(Beginning of RAW DATA)

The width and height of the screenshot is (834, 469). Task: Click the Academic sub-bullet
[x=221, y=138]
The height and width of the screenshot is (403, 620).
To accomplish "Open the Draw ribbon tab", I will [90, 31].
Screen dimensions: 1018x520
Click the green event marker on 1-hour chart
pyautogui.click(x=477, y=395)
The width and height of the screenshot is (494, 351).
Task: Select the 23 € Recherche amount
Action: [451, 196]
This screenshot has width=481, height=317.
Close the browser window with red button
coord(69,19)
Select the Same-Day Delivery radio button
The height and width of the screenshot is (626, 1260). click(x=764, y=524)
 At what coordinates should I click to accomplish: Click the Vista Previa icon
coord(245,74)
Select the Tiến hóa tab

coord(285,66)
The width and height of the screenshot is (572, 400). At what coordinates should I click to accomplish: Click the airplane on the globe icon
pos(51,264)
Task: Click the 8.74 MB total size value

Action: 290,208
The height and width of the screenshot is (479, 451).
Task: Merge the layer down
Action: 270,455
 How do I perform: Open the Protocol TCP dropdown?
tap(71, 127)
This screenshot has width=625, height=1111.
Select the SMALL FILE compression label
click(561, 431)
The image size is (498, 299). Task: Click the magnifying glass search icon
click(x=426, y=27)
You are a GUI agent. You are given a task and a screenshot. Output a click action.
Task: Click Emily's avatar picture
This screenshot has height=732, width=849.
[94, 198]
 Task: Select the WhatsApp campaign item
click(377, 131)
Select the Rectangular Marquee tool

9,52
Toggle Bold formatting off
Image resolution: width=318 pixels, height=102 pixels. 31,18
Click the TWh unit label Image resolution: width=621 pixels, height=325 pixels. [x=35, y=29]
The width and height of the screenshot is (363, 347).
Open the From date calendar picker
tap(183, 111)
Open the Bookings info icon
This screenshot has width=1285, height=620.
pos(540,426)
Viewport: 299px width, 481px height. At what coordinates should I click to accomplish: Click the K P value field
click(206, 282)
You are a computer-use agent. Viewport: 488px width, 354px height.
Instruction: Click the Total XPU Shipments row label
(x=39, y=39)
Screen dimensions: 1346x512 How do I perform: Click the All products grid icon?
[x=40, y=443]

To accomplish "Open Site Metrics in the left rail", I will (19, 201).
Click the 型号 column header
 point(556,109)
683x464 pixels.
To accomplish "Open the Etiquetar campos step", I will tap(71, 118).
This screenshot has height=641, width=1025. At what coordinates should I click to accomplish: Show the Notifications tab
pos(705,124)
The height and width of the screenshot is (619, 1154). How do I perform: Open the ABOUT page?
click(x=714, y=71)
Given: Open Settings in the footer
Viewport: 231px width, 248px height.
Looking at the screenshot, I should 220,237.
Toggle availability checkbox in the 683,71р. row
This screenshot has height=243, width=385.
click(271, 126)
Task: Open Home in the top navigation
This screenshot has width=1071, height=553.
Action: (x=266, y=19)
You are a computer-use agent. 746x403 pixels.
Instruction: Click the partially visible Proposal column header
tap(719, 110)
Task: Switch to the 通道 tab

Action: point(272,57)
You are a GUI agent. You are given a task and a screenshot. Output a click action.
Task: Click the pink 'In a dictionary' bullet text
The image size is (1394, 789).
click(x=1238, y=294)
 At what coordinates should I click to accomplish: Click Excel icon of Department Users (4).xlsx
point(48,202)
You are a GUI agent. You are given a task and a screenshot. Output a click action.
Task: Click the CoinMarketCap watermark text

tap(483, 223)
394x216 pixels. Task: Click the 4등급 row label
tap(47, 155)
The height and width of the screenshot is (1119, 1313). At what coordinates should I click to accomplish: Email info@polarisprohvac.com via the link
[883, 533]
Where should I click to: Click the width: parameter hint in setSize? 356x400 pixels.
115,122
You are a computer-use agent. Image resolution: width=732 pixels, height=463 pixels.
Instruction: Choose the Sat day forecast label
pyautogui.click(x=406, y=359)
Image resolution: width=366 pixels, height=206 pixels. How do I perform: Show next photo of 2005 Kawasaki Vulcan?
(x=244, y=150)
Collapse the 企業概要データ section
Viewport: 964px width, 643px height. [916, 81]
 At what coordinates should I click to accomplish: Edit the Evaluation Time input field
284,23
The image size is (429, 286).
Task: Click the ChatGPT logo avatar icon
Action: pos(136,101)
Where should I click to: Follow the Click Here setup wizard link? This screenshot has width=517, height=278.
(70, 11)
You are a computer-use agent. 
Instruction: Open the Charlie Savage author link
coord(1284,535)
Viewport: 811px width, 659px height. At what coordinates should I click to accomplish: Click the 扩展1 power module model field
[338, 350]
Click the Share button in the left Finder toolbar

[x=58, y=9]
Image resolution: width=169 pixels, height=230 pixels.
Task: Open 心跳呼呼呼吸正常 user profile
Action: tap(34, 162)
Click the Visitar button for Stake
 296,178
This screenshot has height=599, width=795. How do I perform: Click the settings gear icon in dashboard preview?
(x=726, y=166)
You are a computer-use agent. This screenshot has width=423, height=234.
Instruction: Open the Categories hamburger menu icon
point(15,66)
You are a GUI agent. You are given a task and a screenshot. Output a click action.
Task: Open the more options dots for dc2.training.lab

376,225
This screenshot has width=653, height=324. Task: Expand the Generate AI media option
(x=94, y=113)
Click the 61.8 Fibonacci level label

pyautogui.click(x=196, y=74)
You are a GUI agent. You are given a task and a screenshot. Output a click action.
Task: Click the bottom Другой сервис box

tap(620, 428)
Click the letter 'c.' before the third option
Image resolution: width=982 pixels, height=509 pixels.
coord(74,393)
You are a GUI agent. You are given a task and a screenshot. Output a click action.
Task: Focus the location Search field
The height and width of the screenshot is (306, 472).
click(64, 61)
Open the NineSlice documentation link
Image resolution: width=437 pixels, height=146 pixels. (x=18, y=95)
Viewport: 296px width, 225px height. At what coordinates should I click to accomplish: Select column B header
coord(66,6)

(End of RAW DATA)

> **EXERCISE AIM**: After counting the lines above that include the word "will", give only the number.

> **SOLUTION TO THIS EXERCISE**: 3